##### EXCERPT TO READ #####
Las Vegas Sun

April 20, 2024

Lawmakers to get at the root of all evil

Let me warn you upfront: Most of you will not immediately be interested in this topic, and that’s just the way the elected officials want it.

But you should be interested, so don’t go away just yet. Here’s why:

Money is not the mother’s milk of politics; it is a noxious potion that turns corrupt politicians into more corrupt politicians, that induces susceptible politicians to become unduly influenced politicians. It is like a polluting virus introduced into the stream, with the effect of the infection concomitant with the tolerance levels of those swimming in the body politic.

After decades of watching all of the attempts at campaign finance reform — strictures of all kinds from McCain-Feingold to caps of varying sizes — I have concluded that the only cure for the contribution virus is transparency. I have long advocated that disclosing contributions within a reasonable period — 48 hours, a few days? — and preferably on the Internet would do more than any single reform in healing a political system afflicted less by corruption than by subtle venality.

Secretary of State Ross Miller, like other chief elections officers before him, wants to fix — or at least begin to fix — a system that regularly lands Nevada in the cellar of transparency reporting groups. So he has proposed reforms that, while suffused with common sense and wisdom, are meeting resistance in the political cesspool known as the Legislative Building.

It is on these issues that even the most diligent and admirable members of the Gang of 63 lose any respect because their self-perpetuation gland seems to secrete an enzyme that turns them into an incumbent-protection cabal. And they are at it again.

Let me give you a couple of examples of what lawmakers seem to think is kosher behavior during campaigns:

Without disclosure until after it is too late to do anything, an incumbent can receive tens of thousands of dollars from those who stand to benefit the most from the election’s result. Don’t you think you should know if a labor organization or business entity is funneling tons of cash to a politician in the last week to pay for propaganda disseminated in mailboxes or on television?

Miller’s measure, Assembly Bill 82, would change that. It would force candidates to file within 48 hours contributions of $1,000 or more received close to an election. Frankly, I see no reason why that 48-hour rule should not be applied all year long. Can you imagine how behavior of contributors and recipients alike would change if such a law were in effect? Would local government officials take contributions in proximity to votes? Of course I am not naive. Crooks will always find a way — refusing to report contributions, for example. But there could be no better deterrent to bad behavior than this provision.
##### DATA SHOWN #####
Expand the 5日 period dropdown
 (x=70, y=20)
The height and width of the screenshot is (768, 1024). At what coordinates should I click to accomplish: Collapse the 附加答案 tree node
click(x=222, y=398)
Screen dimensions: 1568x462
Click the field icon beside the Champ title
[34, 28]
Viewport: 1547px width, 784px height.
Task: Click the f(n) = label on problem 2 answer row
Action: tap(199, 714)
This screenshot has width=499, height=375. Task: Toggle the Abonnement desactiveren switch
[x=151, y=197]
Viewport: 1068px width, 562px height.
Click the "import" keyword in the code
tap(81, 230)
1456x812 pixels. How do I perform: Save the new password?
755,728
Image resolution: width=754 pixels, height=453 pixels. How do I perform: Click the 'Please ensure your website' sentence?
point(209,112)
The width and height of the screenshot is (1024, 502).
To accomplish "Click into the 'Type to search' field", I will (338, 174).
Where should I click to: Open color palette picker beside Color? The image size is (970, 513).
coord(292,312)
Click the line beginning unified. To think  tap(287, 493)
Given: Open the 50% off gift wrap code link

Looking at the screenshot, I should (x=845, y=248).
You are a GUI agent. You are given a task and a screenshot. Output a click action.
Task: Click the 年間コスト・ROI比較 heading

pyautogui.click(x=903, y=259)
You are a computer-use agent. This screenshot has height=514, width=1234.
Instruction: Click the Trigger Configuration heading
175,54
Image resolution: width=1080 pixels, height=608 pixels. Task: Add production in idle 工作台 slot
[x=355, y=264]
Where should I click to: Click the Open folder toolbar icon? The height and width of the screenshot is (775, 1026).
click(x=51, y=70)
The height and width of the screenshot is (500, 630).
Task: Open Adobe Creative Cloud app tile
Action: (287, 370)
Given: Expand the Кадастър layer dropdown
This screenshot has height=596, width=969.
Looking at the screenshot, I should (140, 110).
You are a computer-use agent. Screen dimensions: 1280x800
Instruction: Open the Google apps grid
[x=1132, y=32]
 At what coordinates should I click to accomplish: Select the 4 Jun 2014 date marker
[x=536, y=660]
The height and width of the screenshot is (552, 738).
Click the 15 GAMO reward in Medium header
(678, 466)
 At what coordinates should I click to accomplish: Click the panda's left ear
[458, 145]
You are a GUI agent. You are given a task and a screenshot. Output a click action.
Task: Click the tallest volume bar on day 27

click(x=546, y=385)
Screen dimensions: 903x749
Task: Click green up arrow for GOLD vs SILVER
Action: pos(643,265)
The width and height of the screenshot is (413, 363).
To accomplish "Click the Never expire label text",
#####
STUDY QUESTIONS:
1. In the column on campaign finance disclosure, what would Assembly Bill 82 require candidates to do?
2. Pick up the campaign finance column right after its final sentence and keep writing it in the same voice.

ANSWERS TO THE EXERCISE:
1. File within 48 hours any contributions of $1,000 or more received close to an election.

2.
If candidates are not required to file their campaign reports electronically, it makes it much more difficult for the Fourth Estate or others to search the documents and report on what is there. And that’s just how the incumbents like it.

Miller’s legislation would force candidates to file electronically, which met with shrieks from lawmakers who spoke up for the Luddites out there and wailed that good people would not run.

“I don’t like to deter people from running,” said GOP Assemblyman James Settelmeyer of Gardnerville, where apparently there are no computers or Internet connections available.

And, yes, we should not deter good people from running by forcing candidates to adapt to reasonable transparency requirements. After all, if we can’t keep the quality level up to that of the current Mensa crew in the capital, what would happen to our fair state?

Ultimately, the Assembly panel agreed to the electronic filing recruitment, but not until 2011. By then, perhaps, rural Nevada will have discovered Wi-Fi.

Alas, the committee gutted the bill, removing the supposedly onerous disclosure provisions. And what Miller has proposed, among the reforms in AB82, doesn’t even address the pathetic campaign reporting requirements that allow candidates eight months of collecting donations before they have to file their first report. If you want to know the primary reason special interests hold sway and destructive laws are passed, this is it.

What lawmakers and other politicians are counting on is that you just don’t care about this abstruse stuff and that you haven’t even made it this far in the column. If you haven’t, and if you do nothing to pressure lawmakers to pass Miller’s reforms, they will win and you will lose.